Können Sie uns auch einen Einblick geben, wie Sie die JavaScript-Umfrage-App und -Website "reusable" gestaltet haben?

Greif: Die Umfragen als einmalige Projekte durchzuführen, war bereits ein massiver Task. Was wirklich große Anstrengungen erforderte, war jedoch der Aufbau der wiederverwendbaren Infrastruktur - die uns ermöglichte, weiter Survey-Themen aufzusetzen. Inzwischen betreiben wir zwei Next.js-Apps, zwei Node.js-GraphQL-APIs, eine Gatsby- und eine Astro-Codebasis. Sie können sich sicher vorstellen, dass es einige Zeit in Anspruch nimmt, diese Code-Mengen zu pflegen.

Wir sind jedoch zuversichtlich, dass wir irgendwann den Punkt erreichen, an dem eine neue Survey nur noch kleinere Änderungen am Design und Tasks in Sachen Datenvisualisierung aufwirft. Alles andere sollte dann auf Grundlage unserer bereits geleisteten Arbeit bereits reibungslos funktionieren.

Das hört sich nach einer Menge Arbeit an, sowohl was den Code als auch was die Infrastruktur betrifft. Können Sie an dieser Stelle auch etwas über die Architektur verraten?

Greif: Der wesentliche Unterschied zwischen den "State of"-Umfragen und anderen, traditionelleren Surveys besteht - zumindest aus technischer Perspektive - darin, dass alle unsere Daten über eine Live-API zur Verfügung gestellt werden, statt sie einmal mit Skripten zu kompilieren.

Das ermöglicht es uns, Features wie den neuen Data Explorer oder Chart Filters anzubieten, bei denen die Endbenutzer dynamisch auswählen können, welche Variablen sie vergleichen und wie sie bestehende Diagramme optimieren möchten, um personalisierte Visualisierungen und hoffentlich auch neue Erkenntnisse zu gewinnen.

Verwenden Sie auch Edge- oder Serverless-Implementierungen wie Vercel? Oder gibt es Überlegungen in diese Richtung?

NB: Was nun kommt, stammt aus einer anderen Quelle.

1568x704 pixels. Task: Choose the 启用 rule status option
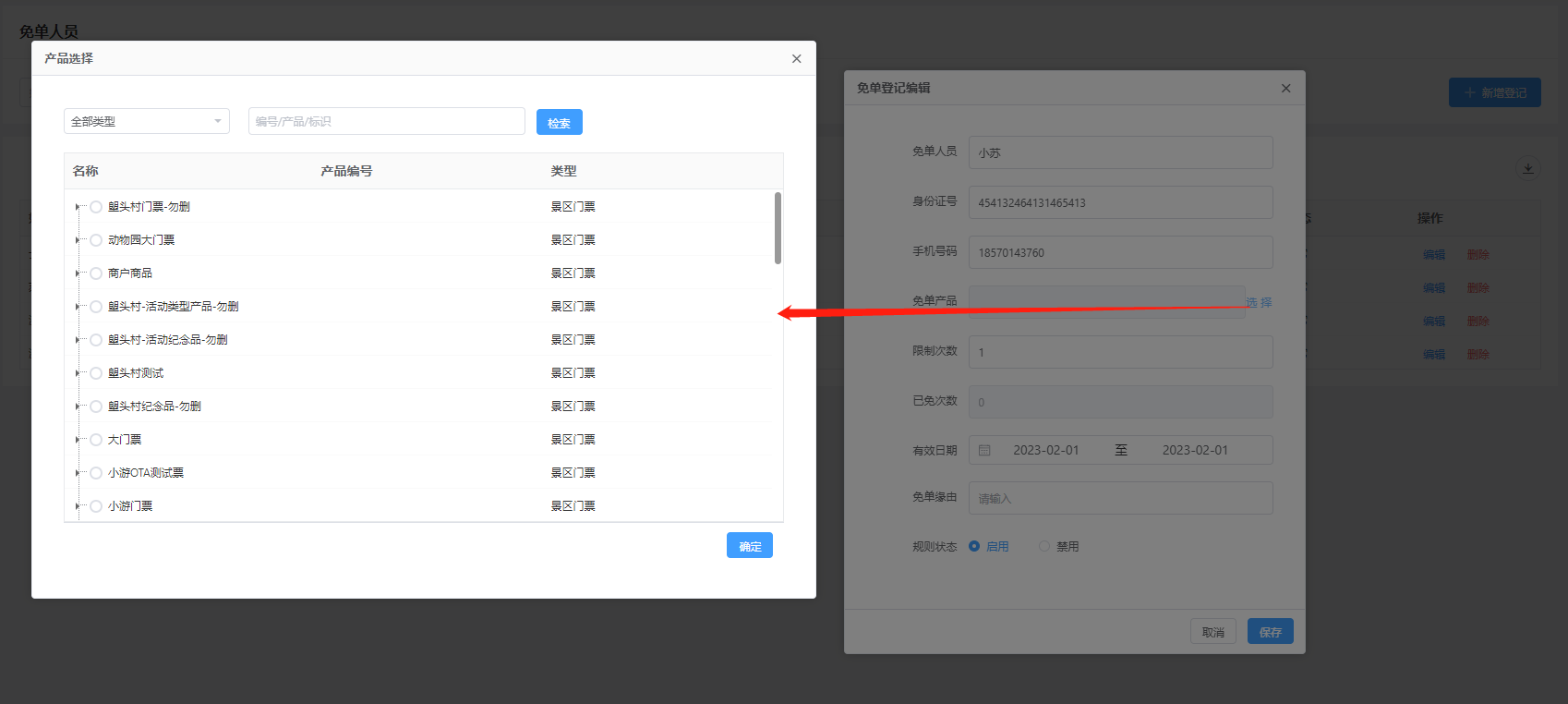(974, 547)
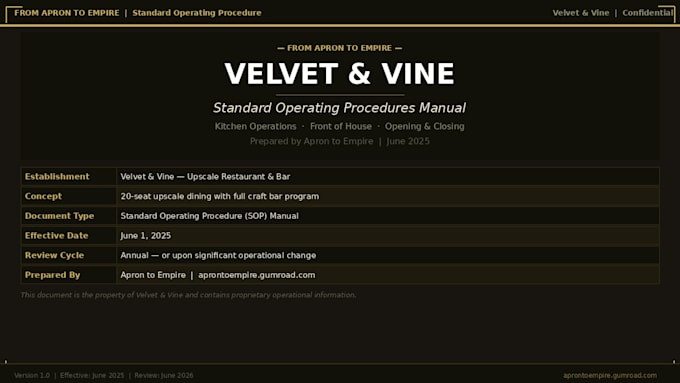Click the footer aprontoempire.gumroad.com link
Screen dimensions: 680x383
(x=610, y=375)
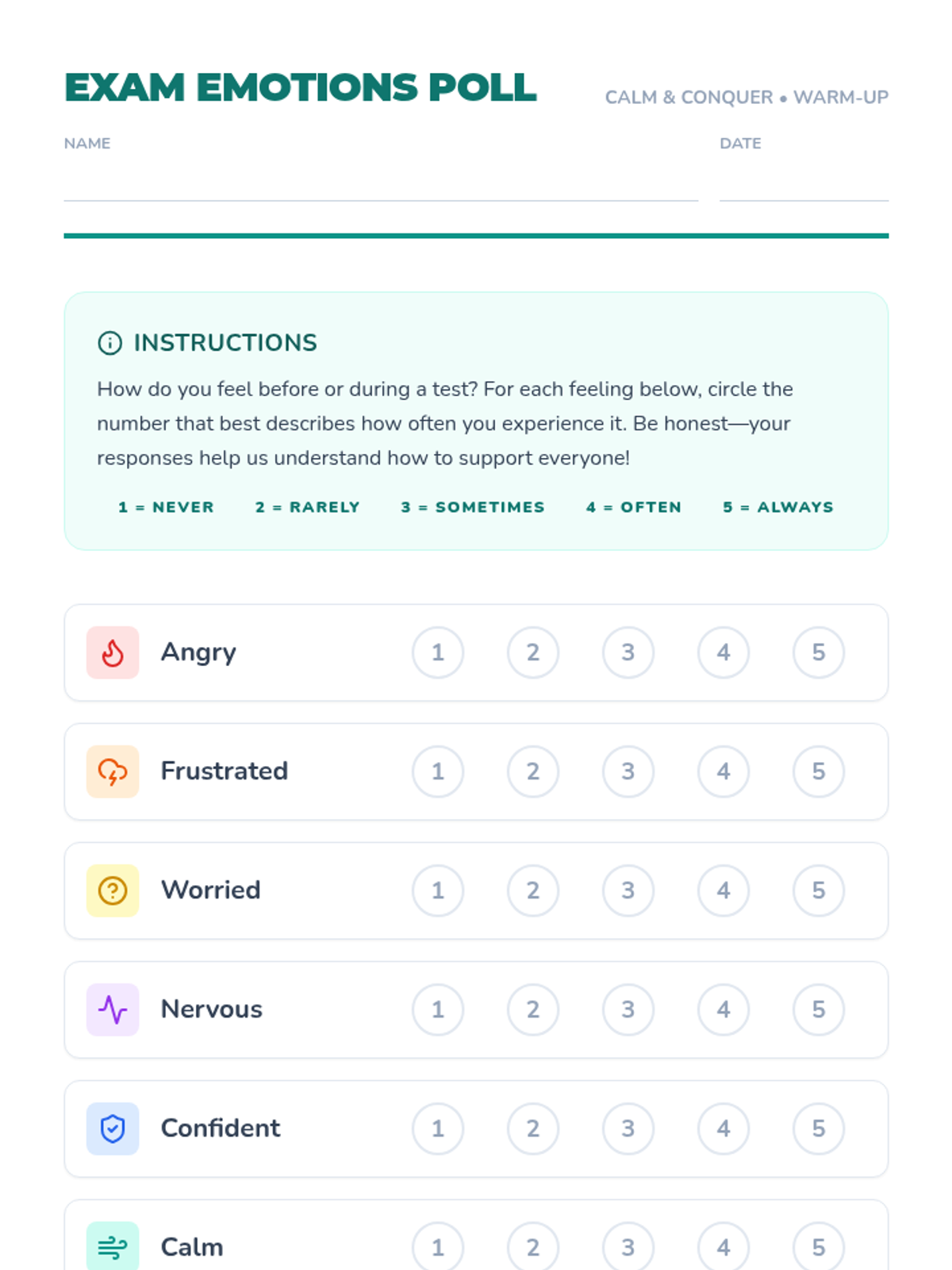Click the pulse icon beside Nervous
Screen dimensions: 952x1270
coord(113,1010)
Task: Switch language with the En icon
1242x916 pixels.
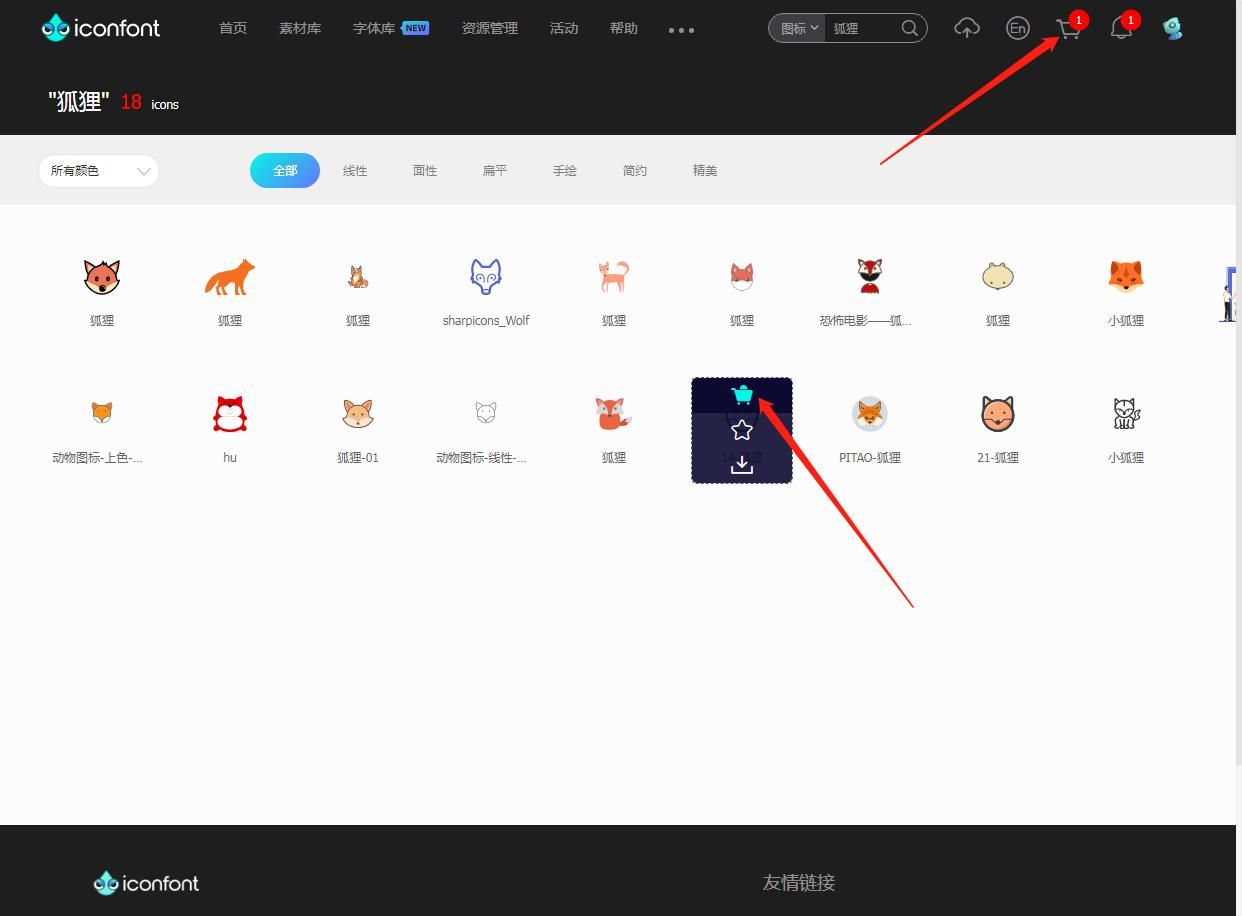Action: click(1017, 28)
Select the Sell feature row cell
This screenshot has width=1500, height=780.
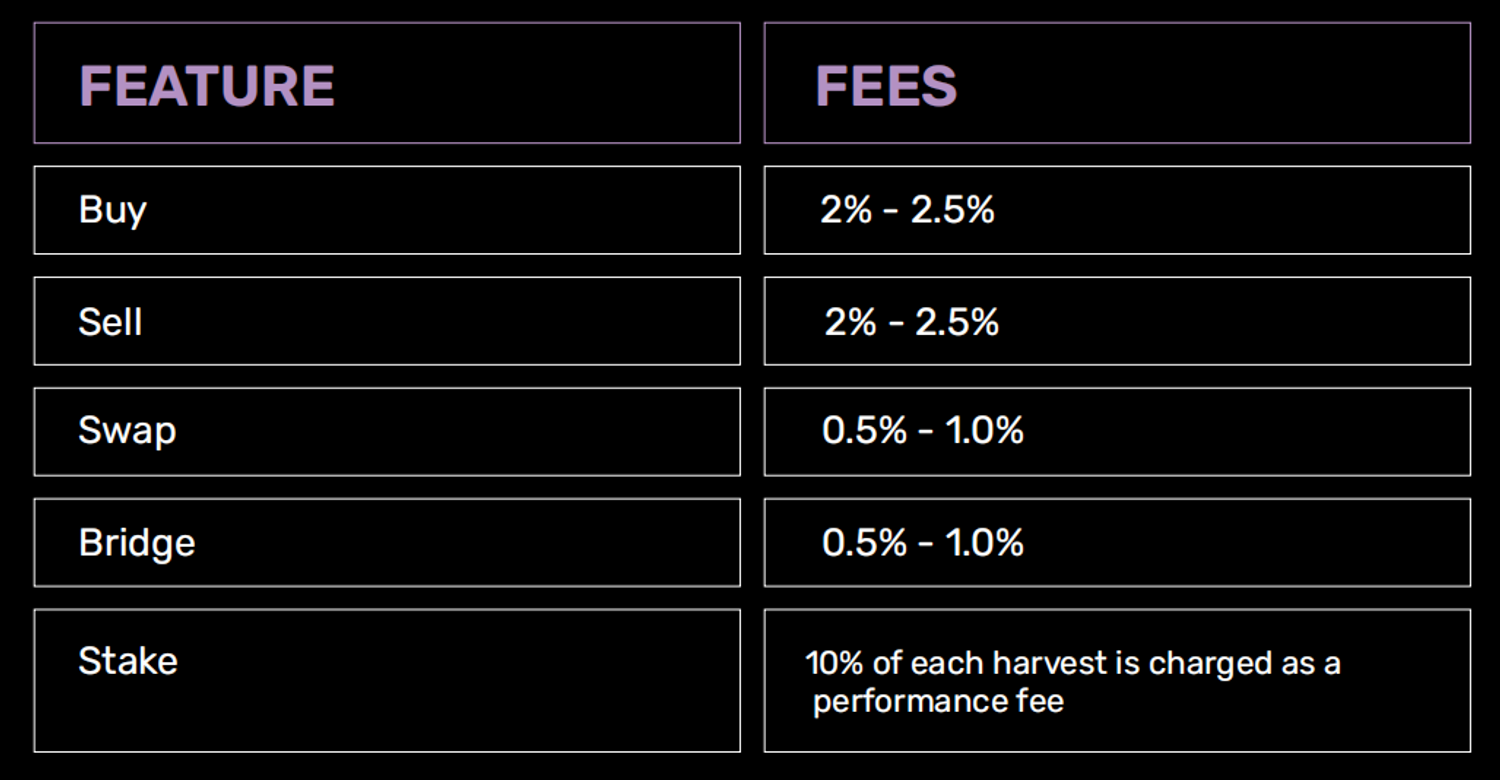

Greif: Wir nutzen Vercel, um unsere Umfrage-App zu hosten - haben uns darüber hinaus aber noch nicht besonders mit diesem Bereich beschäftigt.

Was wird Ihrer Meinung nach im Jahr 2023 in der Frontend-Entwicklung passieren? Gibt es wichtige Trends?

Greif: Der wichtigste Trend ist in meinen Augen, dass Performance immer wichtiger wird - und, dass mehr Dinge auf Servern abgewickelt werden. Das könnte unerwartete Folgen haben - etwa eine Rückbesinnung auf die Verwendung kleinerer, Single-use JavaScript-Bibliotheken, die nicht Teil eines großen Frameworks sind. (fm)

Dieser Beitrag basiert auf einem Artikel unserer US-Schwesterpublikation InfoWorld.